Much like his musical brother Lil Peep, Lil Tracy needs giant scare quotes around his being designated a “rapper.” His music often consists of downtrodden reflections on old relationships or head-over-heels heart-eyed emoji odes. While Lil Peep stands out with samples that read like an emo Myspace band’s Top 8 friends, Lil Tracy can do that style, but also relishes in the frantic giddiness of a “Checkmate King Me.” That fluidity is one of the trademarks of this style of SoundCloud music, where genre lines are completely disregarded. Lil Tracy and Lil Peep can do 90’s post-grunge (“Dying Out West”), but also interpolate old-school Travis Porter (“In Dis Bish”), because neither them or their fans see any distinction between them.

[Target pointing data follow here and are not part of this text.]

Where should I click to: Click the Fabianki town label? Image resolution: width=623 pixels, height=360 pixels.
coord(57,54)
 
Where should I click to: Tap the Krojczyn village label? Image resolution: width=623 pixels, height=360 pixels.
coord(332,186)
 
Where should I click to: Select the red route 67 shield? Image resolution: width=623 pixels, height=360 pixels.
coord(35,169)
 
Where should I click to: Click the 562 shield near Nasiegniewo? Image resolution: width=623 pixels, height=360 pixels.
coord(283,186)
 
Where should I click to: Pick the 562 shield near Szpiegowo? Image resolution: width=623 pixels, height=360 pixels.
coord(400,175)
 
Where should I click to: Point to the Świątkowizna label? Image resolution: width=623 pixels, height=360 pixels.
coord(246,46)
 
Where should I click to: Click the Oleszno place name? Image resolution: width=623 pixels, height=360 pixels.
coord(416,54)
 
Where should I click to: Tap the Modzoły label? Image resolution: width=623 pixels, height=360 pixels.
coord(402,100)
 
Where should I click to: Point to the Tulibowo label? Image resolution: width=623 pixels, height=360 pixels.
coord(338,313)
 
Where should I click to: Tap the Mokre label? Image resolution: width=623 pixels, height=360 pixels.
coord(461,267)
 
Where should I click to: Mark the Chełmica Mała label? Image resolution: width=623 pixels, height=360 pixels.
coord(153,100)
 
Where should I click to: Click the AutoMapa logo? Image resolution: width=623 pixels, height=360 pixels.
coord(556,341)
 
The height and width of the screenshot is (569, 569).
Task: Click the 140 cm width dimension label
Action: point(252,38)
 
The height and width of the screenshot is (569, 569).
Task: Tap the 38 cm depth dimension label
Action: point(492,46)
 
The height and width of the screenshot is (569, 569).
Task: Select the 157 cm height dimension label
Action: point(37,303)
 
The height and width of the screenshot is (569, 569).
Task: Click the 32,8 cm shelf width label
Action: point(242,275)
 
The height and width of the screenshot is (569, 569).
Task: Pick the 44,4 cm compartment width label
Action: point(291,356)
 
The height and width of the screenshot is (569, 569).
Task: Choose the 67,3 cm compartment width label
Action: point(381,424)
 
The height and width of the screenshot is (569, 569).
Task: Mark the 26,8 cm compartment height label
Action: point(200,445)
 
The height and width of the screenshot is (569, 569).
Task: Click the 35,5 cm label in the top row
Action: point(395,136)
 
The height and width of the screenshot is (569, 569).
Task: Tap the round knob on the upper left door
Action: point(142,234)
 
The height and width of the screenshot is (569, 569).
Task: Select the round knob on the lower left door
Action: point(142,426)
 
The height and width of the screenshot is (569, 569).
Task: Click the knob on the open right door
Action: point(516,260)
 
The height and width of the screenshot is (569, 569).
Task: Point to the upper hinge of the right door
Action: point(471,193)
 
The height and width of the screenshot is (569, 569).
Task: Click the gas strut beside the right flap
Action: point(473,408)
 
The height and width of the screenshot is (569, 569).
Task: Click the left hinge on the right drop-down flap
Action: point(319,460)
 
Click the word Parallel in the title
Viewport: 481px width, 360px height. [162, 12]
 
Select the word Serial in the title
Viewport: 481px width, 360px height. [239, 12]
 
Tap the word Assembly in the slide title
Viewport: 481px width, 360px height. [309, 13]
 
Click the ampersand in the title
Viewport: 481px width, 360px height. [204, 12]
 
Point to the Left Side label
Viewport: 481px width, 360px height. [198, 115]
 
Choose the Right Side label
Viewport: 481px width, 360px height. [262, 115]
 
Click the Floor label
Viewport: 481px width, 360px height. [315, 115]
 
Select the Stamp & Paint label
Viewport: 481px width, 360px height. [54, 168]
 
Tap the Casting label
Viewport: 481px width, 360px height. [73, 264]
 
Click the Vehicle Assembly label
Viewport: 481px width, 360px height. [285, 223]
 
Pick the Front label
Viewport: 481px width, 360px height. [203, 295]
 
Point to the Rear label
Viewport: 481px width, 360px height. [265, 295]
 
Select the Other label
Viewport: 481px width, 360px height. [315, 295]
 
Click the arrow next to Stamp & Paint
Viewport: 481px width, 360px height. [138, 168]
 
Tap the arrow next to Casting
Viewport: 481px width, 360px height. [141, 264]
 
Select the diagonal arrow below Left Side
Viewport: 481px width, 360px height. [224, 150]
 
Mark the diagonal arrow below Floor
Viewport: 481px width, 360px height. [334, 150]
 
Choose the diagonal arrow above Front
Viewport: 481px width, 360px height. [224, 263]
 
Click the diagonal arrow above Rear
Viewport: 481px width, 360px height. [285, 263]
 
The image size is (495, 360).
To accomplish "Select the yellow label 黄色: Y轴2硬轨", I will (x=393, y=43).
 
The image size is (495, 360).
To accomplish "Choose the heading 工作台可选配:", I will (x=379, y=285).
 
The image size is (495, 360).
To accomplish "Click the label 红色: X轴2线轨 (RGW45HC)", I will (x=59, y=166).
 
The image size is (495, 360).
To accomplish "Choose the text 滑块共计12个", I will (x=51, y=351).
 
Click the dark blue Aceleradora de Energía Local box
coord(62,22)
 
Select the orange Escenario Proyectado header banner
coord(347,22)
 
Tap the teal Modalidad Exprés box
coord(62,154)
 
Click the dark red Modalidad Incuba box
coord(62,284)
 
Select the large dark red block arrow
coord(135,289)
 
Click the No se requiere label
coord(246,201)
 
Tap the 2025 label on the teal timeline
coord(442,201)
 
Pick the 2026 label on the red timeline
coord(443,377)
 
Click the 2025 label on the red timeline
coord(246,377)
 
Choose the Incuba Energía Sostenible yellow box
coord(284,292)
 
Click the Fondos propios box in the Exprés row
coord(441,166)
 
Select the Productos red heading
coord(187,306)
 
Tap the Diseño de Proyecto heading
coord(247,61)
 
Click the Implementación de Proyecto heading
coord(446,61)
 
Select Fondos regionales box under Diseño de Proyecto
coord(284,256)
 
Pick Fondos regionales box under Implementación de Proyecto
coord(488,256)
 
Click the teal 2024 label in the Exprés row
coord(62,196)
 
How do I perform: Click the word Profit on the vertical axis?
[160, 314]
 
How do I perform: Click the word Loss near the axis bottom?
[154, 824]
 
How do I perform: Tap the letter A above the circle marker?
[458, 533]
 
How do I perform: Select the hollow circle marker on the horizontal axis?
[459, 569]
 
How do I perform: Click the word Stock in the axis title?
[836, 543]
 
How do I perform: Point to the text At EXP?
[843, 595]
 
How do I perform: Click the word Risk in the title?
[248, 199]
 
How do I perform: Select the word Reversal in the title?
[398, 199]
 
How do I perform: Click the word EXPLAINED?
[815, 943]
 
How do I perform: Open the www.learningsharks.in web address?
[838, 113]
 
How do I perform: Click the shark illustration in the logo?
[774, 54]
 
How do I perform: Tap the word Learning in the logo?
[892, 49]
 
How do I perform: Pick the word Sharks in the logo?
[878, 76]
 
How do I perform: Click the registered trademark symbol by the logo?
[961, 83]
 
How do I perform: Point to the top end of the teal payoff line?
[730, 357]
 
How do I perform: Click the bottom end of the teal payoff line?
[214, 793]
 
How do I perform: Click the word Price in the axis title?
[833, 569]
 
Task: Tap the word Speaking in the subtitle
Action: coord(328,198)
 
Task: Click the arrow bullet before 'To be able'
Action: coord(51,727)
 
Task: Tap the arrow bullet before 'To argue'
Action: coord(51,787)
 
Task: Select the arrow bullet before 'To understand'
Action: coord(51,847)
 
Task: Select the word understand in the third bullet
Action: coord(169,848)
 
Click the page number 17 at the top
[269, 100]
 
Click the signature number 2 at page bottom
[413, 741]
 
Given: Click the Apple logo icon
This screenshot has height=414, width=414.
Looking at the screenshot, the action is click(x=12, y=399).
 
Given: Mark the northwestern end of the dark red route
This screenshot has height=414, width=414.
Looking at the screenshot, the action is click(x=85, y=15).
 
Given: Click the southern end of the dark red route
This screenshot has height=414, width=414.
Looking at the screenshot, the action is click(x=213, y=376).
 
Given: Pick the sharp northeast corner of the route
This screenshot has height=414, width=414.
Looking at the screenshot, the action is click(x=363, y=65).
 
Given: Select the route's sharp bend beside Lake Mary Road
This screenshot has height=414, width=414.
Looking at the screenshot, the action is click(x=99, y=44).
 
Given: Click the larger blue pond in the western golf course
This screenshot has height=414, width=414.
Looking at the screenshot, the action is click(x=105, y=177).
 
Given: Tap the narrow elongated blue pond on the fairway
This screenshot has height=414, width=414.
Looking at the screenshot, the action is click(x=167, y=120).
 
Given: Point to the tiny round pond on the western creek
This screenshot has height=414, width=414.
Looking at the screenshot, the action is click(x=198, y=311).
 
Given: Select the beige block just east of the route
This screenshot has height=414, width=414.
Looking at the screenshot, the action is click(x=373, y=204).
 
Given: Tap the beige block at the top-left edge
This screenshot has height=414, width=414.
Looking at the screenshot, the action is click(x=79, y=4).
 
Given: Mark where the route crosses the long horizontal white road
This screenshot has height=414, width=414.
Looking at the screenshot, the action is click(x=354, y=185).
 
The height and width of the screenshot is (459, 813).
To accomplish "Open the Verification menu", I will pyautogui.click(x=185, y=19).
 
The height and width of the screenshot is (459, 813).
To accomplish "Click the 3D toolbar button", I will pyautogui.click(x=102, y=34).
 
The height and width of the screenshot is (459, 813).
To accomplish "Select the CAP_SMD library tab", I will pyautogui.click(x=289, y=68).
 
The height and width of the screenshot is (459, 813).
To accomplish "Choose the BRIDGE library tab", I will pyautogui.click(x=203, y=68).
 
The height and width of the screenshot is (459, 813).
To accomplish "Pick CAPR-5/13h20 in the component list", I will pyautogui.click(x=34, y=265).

The performer Russ opened up to Billboard earlier this year about the road he’s taken to success: “I’ve been making beats for 10 years and before I even had a Soundcloud I dropped 11 self-produced albums and that’s the narrative that I really want people to understand.” Of all of these artists, Russ’s particular SoundCloud is the best curated, with every new song he drops featuring a bold minimalist design for his music that straddles the lines between rap and R&B. There is nothing lo-fi or messy about his music, which is why he’s slowly transitioned from SoundCloud into radio. Artists like Drake jump easily between genres, and Russ to his credit on a highlight like “For The Stunt” has the swagger of a college kid, but with the machismo of a R&B star.

Ski Mask The Slump God

Interestingly, even if this school of artists can be traced back to Soundcloud URLs and Instagram memes, Florida remains the IRL home for many. Ski Mask The Slump God, who is from Broward County, oscillates between bratty rap songs and mosh-inducing punk rock. This musical 180 is unified by lo-fi, distorted production that blurs the line between a rock sample and a Nintendo 64 sample being put through a cheese grater. He perfected that contrast on a remix of Lil Wayne’s “Stuntin’ Like My Daddy,” which is an aggressive, near metalcore cover of the original.

Ugly God

The Berkeley-based rapper Lil B won a rather large cult following in the early 2010s not because of his rap ability but by way of his personality, constant output of music, “based” lifestyle and memorable lines like “Thank You Based God.” Ugly God, who hails from Houston, like many of this new generation of performers, cherry-picks from the Based God template. “Let’s Do It,” a standout track from last summer, featured fellow internet superstars Trill Sammy and Famous Dex, and Ugly God’s plodding imitation of trap production feels like a parallel universe’s vision of Atlanta trap. That inversion of hip-hop tropes is what made Lil B so beloved, and why his descendent Ugly God can rise above the crowd.